─── RECORDS FOR PROCESSING ───

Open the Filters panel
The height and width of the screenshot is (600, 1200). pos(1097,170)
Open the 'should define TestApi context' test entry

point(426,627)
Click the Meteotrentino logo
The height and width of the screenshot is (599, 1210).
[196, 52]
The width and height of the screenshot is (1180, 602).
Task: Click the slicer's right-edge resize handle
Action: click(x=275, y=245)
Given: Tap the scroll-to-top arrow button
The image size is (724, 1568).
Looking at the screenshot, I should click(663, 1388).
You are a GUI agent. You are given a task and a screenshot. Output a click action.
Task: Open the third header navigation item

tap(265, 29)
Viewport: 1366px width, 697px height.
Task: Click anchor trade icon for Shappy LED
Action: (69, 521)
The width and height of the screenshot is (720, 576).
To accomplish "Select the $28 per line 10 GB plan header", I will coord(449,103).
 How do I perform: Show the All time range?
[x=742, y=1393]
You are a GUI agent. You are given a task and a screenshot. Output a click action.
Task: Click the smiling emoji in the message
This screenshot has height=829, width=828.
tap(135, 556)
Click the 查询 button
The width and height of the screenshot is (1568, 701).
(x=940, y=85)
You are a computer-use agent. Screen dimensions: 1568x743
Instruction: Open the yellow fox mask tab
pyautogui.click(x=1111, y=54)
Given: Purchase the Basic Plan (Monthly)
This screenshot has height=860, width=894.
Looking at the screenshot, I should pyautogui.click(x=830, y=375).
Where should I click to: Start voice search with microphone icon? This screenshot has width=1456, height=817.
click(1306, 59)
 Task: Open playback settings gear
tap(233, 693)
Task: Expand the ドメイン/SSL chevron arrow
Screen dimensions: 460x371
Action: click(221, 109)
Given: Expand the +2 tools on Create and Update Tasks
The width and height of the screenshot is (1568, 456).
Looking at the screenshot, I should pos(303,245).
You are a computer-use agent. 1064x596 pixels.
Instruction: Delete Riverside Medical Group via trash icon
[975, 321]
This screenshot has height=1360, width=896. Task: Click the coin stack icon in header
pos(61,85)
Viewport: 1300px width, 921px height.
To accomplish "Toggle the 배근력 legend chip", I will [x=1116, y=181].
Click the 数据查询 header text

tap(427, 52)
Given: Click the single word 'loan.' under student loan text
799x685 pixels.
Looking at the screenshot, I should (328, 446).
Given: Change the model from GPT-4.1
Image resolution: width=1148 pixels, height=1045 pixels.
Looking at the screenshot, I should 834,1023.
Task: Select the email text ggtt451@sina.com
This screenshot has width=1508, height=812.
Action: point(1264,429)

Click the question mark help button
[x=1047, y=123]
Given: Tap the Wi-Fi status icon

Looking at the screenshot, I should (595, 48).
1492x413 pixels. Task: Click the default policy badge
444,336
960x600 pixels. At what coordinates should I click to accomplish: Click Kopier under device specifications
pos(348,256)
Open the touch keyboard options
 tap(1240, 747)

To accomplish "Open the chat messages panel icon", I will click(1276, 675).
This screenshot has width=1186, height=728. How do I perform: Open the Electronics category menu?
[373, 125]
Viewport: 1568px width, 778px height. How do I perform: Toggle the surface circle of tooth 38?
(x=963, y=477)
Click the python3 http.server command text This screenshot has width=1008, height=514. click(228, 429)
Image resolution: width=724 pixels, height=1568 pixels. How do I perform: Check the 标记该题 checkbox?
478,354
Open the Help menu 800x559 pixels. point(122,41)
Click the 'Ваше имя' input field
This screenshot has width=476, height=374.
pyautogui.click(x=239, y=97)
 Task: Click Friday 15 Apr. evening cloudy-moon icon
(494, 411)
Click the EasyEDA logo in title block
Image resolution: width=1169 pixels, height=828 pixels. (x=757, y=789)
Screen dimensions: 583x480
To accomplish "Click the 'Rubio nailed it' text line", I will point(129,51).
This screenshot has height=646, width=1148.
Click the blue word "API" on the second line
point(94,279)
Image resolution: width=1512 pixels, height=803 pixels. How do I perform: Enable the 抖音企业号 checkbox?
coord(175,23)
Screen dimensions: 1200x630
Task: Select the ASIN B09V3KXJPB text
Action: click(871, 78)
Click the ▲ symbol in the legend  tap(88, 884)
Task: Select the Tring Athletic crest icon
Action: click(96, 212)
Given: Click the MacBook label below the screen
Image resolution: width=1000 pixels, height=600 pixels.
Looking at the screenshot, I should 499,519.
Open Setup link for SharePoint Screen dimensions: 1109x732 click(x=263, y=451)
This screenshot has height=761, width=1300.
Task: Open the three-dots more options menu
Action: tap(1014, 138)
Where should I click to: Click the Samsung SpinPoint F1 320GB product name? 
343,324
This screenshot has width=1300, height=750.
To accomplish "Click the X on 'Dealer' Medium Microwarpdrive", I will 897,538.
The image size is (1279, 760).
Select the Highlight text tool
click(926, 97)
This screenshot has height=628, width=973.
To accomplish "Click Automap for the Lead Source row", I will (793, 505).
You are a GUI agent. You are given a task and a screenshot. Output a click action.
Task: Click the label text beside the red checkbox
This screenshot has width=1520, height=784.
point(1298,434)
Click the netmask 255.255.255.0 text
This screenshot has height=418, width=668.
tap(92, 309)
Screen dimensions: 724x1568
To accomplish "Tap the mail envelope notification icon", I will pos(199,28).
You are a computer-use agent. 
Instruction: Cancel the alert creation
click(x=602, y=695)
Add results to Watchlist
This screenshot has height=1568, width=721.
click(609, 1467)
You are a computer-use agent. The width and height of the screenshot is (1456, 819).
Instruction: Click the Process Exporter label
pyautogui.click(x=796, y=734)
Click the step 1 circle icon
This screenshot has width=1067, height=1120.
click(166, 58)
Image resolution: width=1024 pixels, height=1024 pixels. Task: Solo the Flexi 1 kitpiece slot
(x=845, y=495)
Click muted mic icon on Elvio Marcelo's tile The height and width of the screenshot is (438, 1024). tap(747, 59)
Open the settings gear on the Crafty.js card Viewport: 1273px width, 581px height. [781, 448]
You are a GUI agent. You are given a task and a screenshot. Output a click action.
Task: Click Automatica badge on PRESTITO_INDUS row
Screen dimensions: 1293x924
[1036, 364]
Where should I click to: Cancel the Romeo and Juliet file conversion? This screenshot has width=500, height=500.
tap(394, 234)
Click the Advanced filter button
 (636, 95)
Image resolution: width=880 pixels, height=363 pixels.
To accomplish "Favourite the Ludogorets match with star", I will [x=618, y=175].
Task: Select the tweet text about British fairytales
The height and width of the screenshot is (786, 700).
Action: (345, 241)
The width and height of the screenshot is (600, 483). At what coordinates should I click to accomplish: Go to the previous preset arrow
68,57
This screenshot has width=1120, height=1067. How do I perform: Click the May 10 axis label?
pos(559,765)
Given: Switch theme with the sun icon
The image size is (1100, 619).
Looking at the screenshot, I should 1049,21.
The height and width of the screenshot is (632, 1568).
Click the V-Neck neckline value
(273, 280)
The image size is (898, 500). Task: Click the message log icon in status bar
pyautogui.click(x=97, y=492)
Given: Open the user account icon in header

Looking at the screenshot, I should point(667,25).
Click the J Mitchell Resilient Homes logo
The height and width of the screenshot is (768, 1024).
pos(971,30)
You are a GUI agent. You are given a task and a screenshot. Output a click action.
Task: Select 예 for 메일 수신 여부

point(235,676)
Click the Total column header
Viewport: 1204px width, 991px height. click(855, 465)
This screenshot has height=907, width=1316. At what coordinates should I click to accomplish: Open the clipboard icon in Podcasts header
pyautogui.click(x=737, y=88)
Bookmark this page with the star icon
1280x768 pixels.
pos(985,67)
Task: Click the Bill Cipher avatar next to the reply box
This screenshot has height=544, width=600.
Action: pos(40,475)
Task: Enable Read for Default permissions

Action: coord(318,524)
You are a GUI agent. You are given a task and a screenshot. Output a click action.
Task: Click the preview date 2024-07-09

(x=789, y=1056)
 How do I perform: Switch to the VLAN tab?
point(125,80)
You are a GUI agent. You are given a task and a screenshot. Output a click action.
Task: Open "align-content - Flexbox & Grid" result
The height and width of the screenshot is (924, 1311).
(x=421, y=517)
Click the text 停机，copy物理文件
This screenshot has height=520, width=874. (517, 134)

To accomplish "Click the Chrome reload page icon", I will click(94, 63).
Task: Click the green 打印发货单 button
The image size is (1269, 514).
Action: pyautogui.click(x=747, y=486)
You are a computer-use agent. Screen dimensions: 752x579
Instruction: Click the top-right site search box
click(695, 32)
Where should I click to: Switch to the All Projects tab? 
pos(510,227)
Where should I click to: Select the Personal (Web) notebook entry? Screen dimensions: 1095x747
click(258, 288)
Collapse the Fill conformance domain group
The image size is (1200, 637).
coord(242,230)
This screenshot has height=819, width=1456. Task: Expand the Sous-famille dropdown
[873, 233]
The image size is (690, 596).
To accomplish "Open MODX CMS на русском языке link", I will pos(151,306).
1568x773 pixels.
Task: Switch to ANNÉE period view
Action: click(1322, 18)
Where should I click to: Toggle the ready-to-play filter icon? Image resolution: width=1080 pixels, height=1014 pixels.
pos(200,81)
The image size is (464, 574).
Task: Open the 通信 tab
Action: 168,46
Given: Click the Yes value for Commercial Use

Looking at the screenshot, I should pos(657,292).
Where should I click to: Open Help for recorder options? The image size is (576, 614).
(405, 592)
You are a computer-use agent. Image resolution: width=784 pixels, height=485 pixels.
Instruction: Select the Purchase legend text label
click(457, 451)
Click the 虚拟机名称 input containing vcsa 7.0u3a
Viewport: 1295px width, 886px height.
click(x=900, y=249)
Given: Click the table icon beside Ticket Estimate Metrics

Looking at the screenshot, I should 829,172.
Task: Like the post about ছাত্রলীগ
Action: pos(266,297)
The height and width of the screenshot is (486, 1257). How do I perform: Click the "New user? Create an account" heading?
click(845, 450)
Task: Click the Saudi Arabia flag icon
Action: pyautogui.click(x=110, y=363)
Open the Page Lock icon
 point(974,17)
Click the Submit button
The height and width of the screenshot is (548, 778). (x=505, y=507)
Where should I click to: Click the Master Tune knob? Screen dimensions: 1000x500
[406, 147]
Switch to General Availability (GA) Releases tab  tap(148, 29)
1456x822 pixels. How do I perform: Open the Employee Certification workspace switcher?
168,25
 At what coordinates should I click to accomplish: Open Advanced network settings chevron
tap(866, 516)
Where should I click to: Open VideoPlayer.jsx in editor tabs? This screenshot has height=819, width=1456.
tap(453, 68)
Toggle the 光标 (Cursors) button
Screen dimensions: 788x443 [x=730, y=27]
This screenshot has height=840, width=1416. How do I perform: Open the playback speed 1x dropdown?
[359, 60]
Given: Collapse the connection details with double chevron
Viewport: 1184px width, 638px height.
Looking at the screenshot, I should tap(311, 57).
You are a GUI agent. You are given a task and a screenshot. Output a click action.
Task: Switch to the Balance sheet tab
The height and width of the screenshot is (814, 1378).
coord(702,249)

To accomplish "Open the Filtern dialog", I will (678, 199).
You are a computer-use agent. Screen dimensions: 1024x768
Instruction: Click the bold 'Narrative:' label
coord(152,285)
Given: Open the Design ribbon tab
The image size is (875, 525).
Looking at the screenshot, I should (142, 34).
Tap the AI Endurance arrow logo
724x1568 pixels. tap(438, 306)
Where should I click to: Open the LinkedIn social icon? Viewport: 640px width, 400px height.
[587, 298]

───

WORK ITEM: Could you report how many lines in the data above include the word "computer"? Give the number and nothing more.

COMPLETED TASK: 7